To fully understand the scope of information that may be publicly accessible, organizations need to utilize multiple sources of OSINT for data collection. Through OSINT, organizations can actually begin to piece together a complete picture of what their attack surface looks like to the world, and what unintended exposures may be available to the eyes of malicious actors.


While this information can help give organizations a full picture of what their attack surface looks like to the public, the growing availability and scope of OSINT really puts the onus on security leaders to gather as much data as possible for proactively identifying new exposures.


Automating Attack Surface Monitoring


Using multiple OSINT sources to gather information is critical to getting a full view of an organization’s attack surface visibility — but the process of obtaining all the information necessary through many sources can be overly complicated and time-consuming. There are new sources of OSINT cropping up all the time and different sources provide different APIs; this can create many additional steps in the information collection process. Normalizing and correlating the data can also be a tremendous undertaking in addition to keeping up-to-date with API changes over time. However, automated OSINT tools gather the critical information organizations need for accurate attack surface monitoring, allowing users to focus their energy on analysis and response.

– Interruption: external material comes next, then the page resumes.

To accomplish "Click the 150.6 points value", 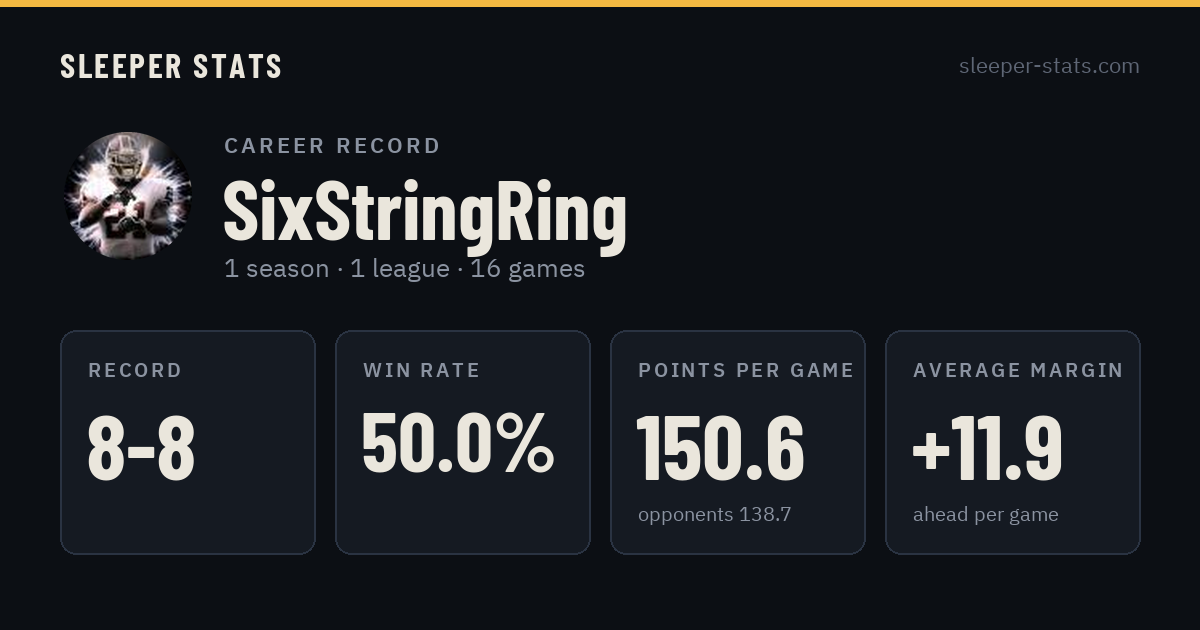I will click(x=721, y=448).
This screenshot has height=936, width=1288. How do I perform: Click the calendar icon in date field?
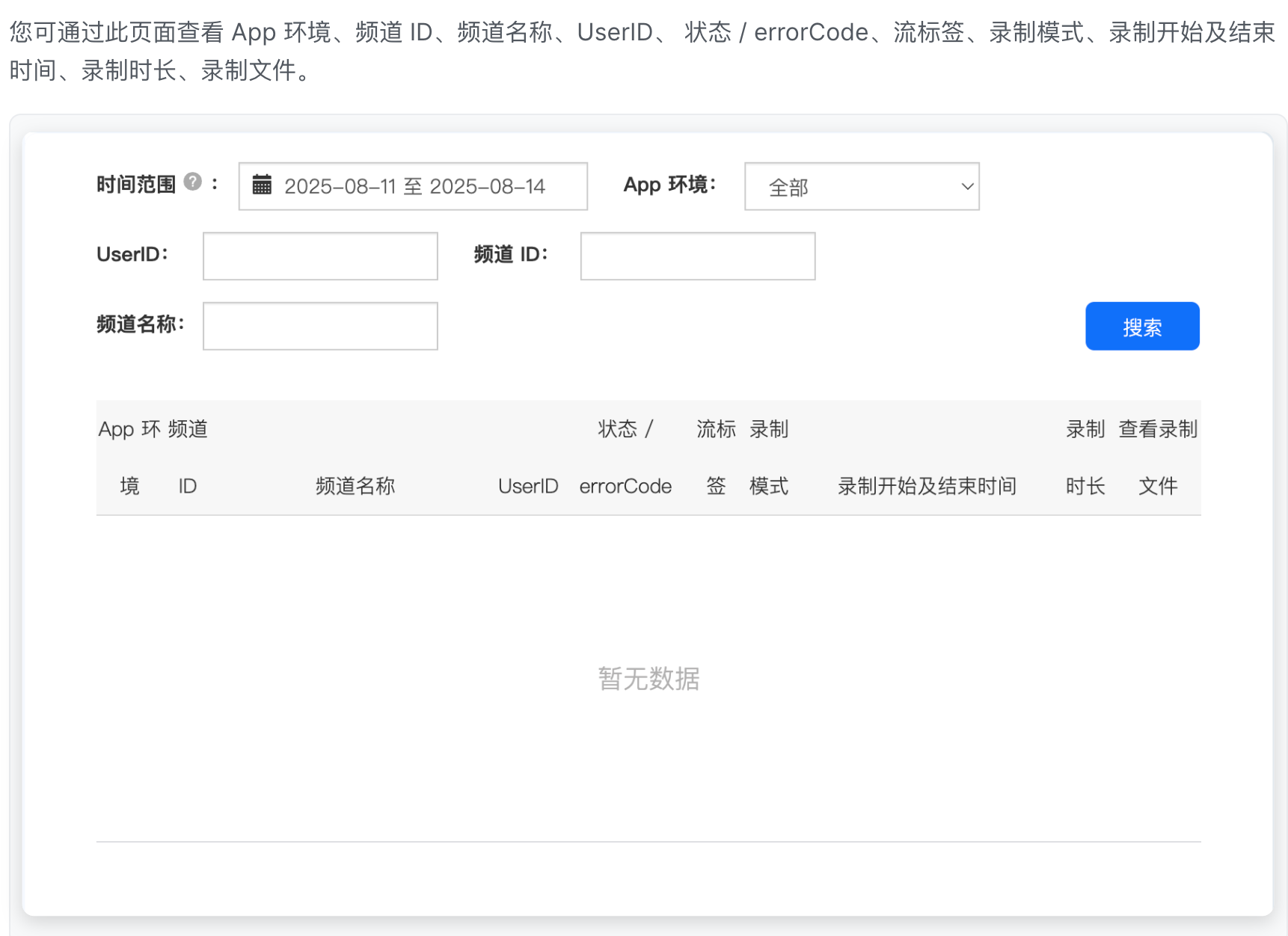[x=262, y=185]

An automated OSINT solution like SpiderFoot is one platform that has been created with this use case front and center. Users can monitor over 100 different sources of OSINT to gather intelligence on IP addresses, domain names, email addresses, names and more. As part of a new generation of reconnaissance tools, SpiderFoot integrates easily with third-party APIs like Shodan, HaveIBeenPwned, AlienVault OTX and more. For OSINT automation, the ability to integrate with third-party APIs and correlate the results is key to overall effectiveness and there are many different sources of APIs, such as internet scanners, passive DNS services, and reputation systems. Compatibility with this vast array of sources is critical to helping security professionals better understand and assess their organization’s attack surface visibility.


Using the Monitor feature of SpiderFoot, your attack surface monitoring can be automated.

SpiderFoot streamlines both the processes of data collection and continuous monitoring, automatically triggering notifications via email, Slack and others when an organization’s OSINT footprint is detected. Taking the automation a step further, this can help security operations run more efficiently through integration with their SIEM, vulnerability scanners and risk dashboards to support incident response and overall information security risk management.